Isopogon teretifolius, commonly known as nodding coneflower, is a species of flowering plant in the family Proteaceae and is endemic to the southwest of Western Australia. It is an erect shrub with cylindrical, sometimes branched leaves, and flattened-spherical heads of hairy pinkish flowers.

==Description==
Isopogon teretifolius is an erect shrub that typically grows to a height of 0.5–2 m and has hairy, pale to greyish-brown branchlets. The leaves are cylindrical, 25–100 mm long, sometimes pinnately divided, the leaf and segments 1.5–2 mm wide with a sharply-pointed tip. The flowers are arranged on the ends of branchlets in sessile, flattened-spherical, sometimes dropping heads 25–40 mm in diameter with hairy, reddish brown, egg-shaped involucral bracts at the base. The flowers are hairy, creamy pink, pale pink or white tinged with pink, and up to 15 mm long. Flowering occurs from August to November and the fruit is a hairy nut, fused with others in a flattened-spherical to conical head 20–25 mm in diameter.

==Taxonomy==
Isopogon teretifolius was first formally described in 1810 by Robert Brown in Transactions of the Linnean Society of London. The specific epithet (teretifolius) means "terete-leaved".

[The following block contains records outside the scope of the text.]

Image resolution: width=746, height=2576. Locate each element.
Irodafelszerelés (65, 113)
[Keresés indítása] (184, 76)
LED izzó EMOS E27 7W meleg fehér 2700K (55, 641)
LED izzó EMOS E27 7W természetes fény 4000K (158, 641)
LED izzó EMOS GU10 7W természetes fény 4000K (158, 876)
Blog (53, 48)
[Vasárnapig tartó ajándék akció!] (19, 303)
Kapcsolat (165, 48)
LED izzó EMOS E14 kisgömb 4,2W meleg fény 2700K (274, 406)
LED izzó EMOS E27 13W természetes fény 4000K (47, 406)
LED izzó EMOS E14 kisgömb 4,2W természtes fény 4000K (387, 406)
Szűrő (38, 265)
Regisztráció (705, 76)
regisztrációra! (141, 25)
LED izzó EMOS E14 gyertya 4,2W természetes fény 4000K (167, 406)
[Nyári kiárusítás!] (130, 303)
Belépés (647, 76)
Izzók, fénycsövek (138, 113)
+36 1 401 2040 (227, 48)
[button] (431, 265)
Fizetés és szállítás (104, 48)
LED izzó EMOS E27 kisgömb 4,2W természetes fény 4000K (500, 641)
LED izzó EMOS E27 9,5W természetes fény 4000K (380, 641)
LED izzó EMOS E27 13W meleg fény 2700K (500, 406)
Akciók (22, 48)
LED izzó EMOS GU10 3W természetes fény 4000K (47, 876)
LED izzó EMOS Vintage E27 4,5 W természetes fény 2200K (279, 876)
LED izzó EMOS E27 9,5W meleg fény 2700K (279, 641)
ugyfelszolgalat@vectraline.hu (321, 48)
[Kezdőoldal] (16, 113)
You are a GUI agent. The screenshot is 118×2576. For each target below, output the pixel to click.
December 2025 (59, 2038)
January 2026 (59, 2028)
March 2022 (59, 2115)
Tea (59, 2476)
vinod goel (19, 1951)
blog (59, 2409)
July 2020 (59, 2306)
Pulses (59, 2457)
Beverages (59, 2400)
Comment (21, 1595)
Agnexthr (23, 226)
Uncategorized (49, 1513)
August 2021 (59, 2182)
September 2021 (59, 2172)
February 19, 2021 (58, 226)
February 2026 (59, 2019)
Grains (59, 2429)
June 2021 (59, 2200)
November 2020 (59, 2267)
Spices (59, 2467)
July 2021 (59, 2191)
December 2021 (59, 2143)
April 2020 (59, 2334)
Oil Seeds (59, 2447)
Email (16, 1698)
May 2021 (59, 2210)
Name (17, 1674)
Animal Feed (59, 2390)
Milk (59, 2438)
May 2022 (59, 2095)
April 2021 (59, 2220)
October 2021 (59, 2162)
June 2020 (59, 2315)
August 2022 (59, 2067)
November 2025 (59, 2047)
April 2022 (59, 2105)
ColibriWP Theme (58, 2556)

==Distribution and habitat==
Nodding coneflower grows in forest, shrubland and heath and is widely distributed in the Avon Wheatbelt, Esperance Plains, Geraldton Sandplains, Jarrah Forest, Mallee and Swan Coastal Plain biogeographic regions in the south-west of Western Australia.

==Conservation status==
This isopogon is classified as "not threatened" by the Government of Western Australia Department of Parks and Wildlife.